These results depend on s_i, k_i, and the initial conditions within each region. As discussed in the Methods section, the parameters c_i do not affect the asymptotic steady states. Instead, the c_i reflect rates of change observed on these temporal series for each region (Fig. 1b). Note that, while steady states could change in the future due to unexpected socio-political developments that the model cannot capture, the rate at which these time-series have evolved is a more intrinsic property of our current data.

Figure 1b shows the c_i measured for different Galician regions. As we approached this work, we expected rural areas to tend more slowly to their stable states, while cities would decay faster. The rationale for this was that interactions are more frequent in urban setups, and sparser in rural areas. Our model equations assume that, within each region, every speaker interacts with each other. Hence, more frequent contacts, we thought, might correlate with faster dynamics—similar to how chemical reactions do.

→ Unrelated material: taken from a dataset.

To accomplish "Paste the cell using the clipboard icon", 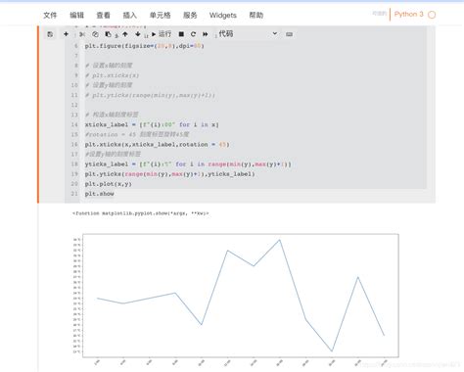I will tap(108, 34).
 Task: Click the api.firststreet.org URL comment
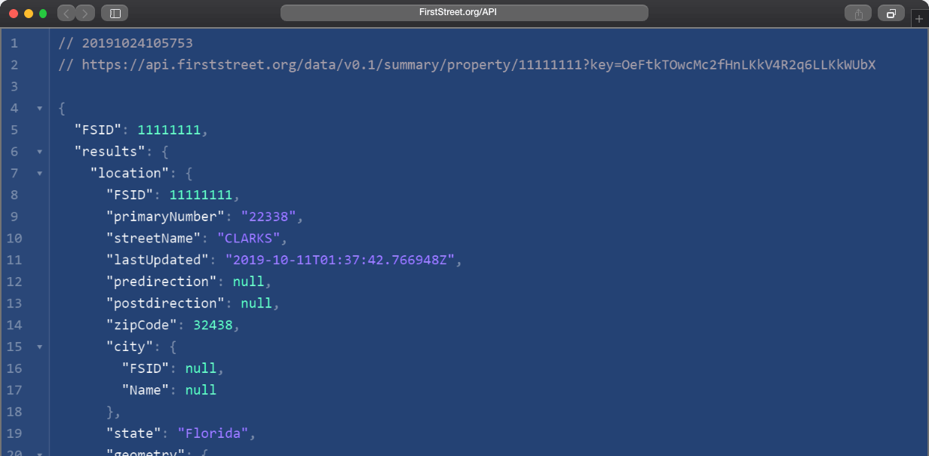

Our data contradict this hypothesis. In Fig. 1b we highlighted two notably rural regions (red stripes tilted rightwards, e.g., the mountainous region at the south) and the areas hosting the two largest Galician cities (blue stripes tilted leftwards). This plot suggests that the studied social dynamics unfold faster in rural areas. In Fig. 1c, we group together regions within each of the groups defined above (A through D, Fig. 1a) and plot the group average c_i versus the average proportion of urban population u_i within each group. To compute each region’s u_i, we scored the number of people in that region living on SPEs of more than 5000 inhabitants and divided this number by the total population in that region (5000 inhabitants was chosen based on a local regulatory threshold, see Supplementary Information for details). Figure 1c shows that more urban population (which would imply more frequent interactions), correlates with slower language shift.

In the literature, we meet a first potential candidate to explain this behavior. Toivonen et al.³⁶ simulate opinion dynamics in a network. Nodes represent agents with an opinion or state. At every iteration, states are updated stochastically depending on the proportion of neighboring agents with either of the two opinions. The probabilities that determine how opinions evolve in³⁶ are similar to the ones that enter our Eq. (1). It is also possible to coarse-grain the whole network from the simulations in³⁶ and write down differential equations (similar to Eq. (1)) that tell how average opinions evolve. Our equations are related to those in ref. ³⁶—both describe opinion dynamics, and both have been used to study language shift^15,16,19,28. We chose Eq. (1) because they better account for bilingualism, including the possibility of stable bilingual communities.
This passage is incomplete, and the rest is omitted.